- **JOB**
Quote each of the records below word for word, omitting the pictures from your answer.

- **DATA FOR PROCESSING**
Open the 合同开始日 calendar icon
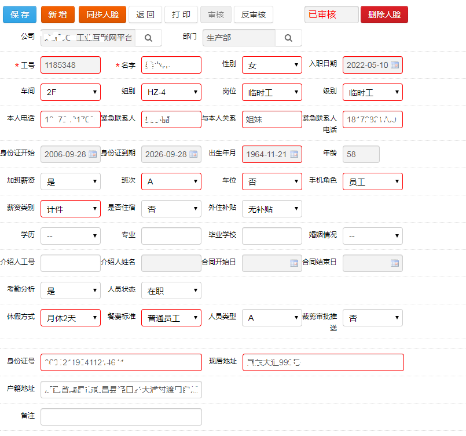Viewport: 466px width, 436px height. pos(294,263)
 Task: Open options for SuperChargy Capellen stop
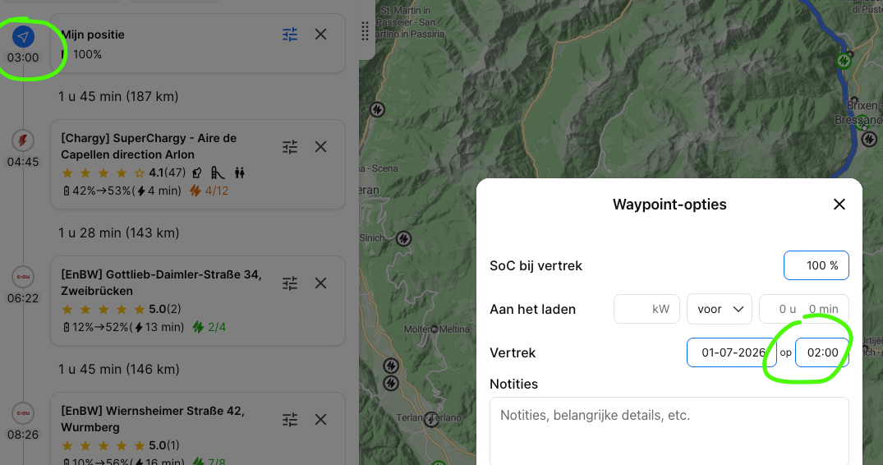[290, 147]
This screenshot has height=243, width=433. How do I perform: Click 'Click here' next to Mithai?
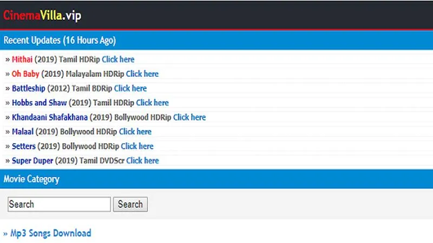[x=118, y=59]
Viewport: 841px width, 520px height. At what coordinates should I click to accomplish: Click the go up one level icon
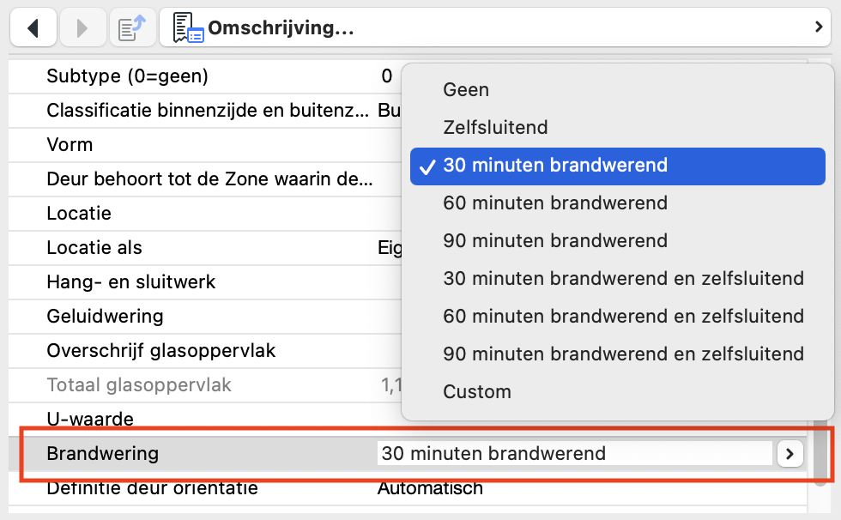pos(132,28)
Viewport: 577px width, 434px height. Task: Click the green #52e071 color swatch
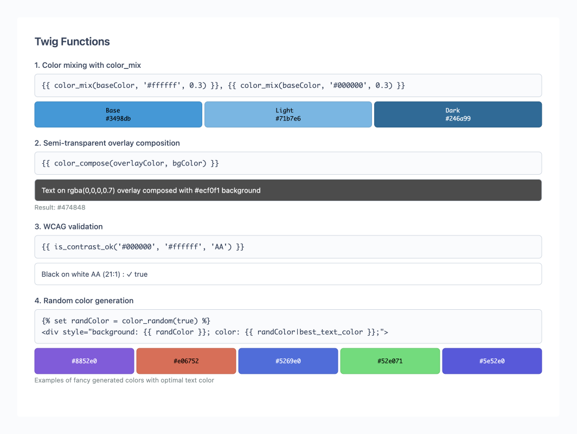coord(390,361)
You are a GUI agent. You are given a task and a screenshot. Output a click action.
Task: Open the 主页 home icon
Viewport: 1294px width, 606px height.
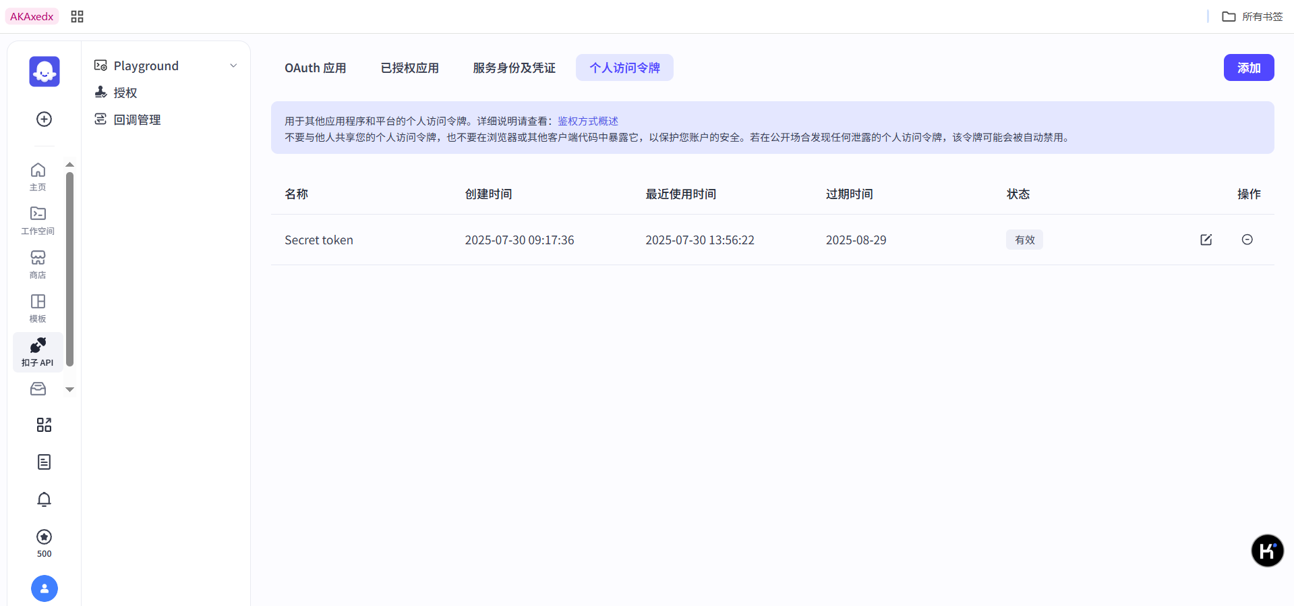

- **EXPECTED ANSWER**
Open the 合同开始日 calendar icon
Viewport: 466px width, 436px height. pos(294,263)
 Task: Open options for SuperChargy Capellen stop
[290, 147]
This screenshot has height=243, width=433. How do I perform: Click 'Click here' next to Mithai?
[x=118, y=59]
Viewport: 841px width, 520px height. At what coordinates should I click to accomplish: Click the go up one level icon
pos(132,28)
Viewport: 577px width, 434px height. Task: Click the green #52e071 color swatch
coord(390,361)
You are a GUI agent. You are given a task and a screenshot. Output a click action.
Task: Open the 主页 home icon
Viewport: 1294px width, 606px height.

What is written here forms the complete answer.